Walsers Streitschrift zeigt, dass eine zeitgeistige Spiritualität und jener neuerdings um sich greifende Atheismus im Grunde aus einem Holze geschnitzt sind. Letzterem schreibt er ins Stammbuch: "Wer sagt, es gebe Gott nicht, und nicht dazusagen kann, dass Gott fehlt und wie er fehlt, der hat keine Ahnung." Weiter: "In der Welt der Atheisten hat die Leere keinen Platz. Leere gibt es nur dort, wo Gott fehlt. Und wo er dann durch keinen -ismus ersetzt wird. Eine Welt ohne Leere ist eine zu arme Welt." Und selbst bekennt Walser: "Gott fehlt. Mir." Gemessen an diesem Fehl Gottes ist alles Gerede von neuer Spiritualität ein Oberflächenphänomen.

Recht haben als Ersatz

Und Walser macht zugleich klar, was mit Gott abhanden gekommen ist: die Frage nach Rechtfertigung, welche die Geschichte des Christentums und des Abendlandes bis in das 20. Jahrhundert hinein umgetrieben hat. Bei Jean Paul und Fjodor Dostojewksi, auch bei Nietzsche, Franz Kafka, Thomas Mann und Robert Walser war diese Frage noch lebendig. Die Frage, wie der sündige Mensch vor Gott gerechtfertigt werden kann, war das beherrschende Thema der Reformation im 16. Jahrhundert. In der Moderne wurde Luthers Frage nach dem gnädigen Gott durch die angeblich radikalere nach der Existenz Gottes abgelöst. So dachte selbst der Lutherische Weltbund (LWB) auf seiner Vollversammlung 1963, also zur selben Zeit, in der das Zweite Vatikanische Konzil stattfand. Doch Walser präpariert scharfsinnig heraus, dass die Frage nach der Existenz Gottes keineswegs radikaler als jene nach dem gnädigen Gott ist.
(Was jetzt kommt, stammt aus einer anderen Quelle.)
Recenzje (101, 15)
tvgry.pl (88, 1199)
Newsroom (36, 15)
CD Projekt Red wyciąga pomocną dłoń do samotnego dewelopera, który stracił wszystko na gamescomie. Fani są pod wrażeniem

Eine Gesellschaft, der die Rechtfertigungsproblematik in ihrer radikalen religiösen Dimension, wie sie allen voran bei Paulus, dann bei Augustin, Luther und Calvin durchbuchstabiert wird, abhanden gekommen ist, verfällt dem Irrtum, als genüge es zur Rechtfertigung der eigenen Person, Recht zu haben. Das Rechthaben aber gerät zur Rechthaberei. "Recht zu haben", so Walser, "ist der akzeptierte Ersatz für Rechtfertigung. Eine Art Bewusstseinsimperialismus auch. Oft genug verbunden mit Macht und Machtgefühl. Zeitgeistopportunität. Was ist denn political correctness anderes als eine Domestizierung des Gewissens, eine passe partout-Rechtfertigung?" Eben in solcher Selbst-Rechtfertigung aber besteht jene Versuchung, von der Walser im Untertitel seines Essays spricht und gegen die er anschreibt. Wer meint, die religiöse Frage nach der Rechtfertigung des Sünders erledige sich mit der Nichtexistenz eines gerechten Gottes, dem schlägt Walser vor: "Lesen wir's als Roman." Dieselbe fruchtbare Lesestrategie wählt auch Jack Miles in seinem Buch "Gott. Eine Biographie" (1996) und in der Fortsetzung "Jesus. Der Selbstmord des Gottessohnes" (2001).

Walsers Seminar

Lange Zeit galt die Rechtfertigungslehre als der fundamentale Widerspruch zwischen römisch-katholischem und evangelischem Glauben. Heute gilt dieser Streit zwar als überwunden. Doch in Wahrheit war die Gemeinsame Erklärung von LWB und römisch-katholischer Kirche 1999 nur der Schwanengesang der Konsensökumene und zugleich der Beweis, wie wenig die Frage nach der Rechtfertigung die beteiligten Kirchen selbst noch umtreibt. Walser stellt sich vor, ein Seminar über Barth und Nietzsche abzuhalten, immer freitags von 13 bis 15 Uhr. Was Walser umtreibt, ist eine "Hoffnung, die sich kühn anfühlt oder vermessen: Nietzsche, den Pfarrersohn heimzuholen. Also aufzuzählen, nachzuweisen, wie viel evangelische Theologie noch übriggeblieben ist in ihm und in seinem Zarathustra." Das erinnert an Eberhard Jüngels Versuch, die Rede vom Tode Gottes auf den Spuren der Dialektischen Theologie in die Theologie heimzuholen.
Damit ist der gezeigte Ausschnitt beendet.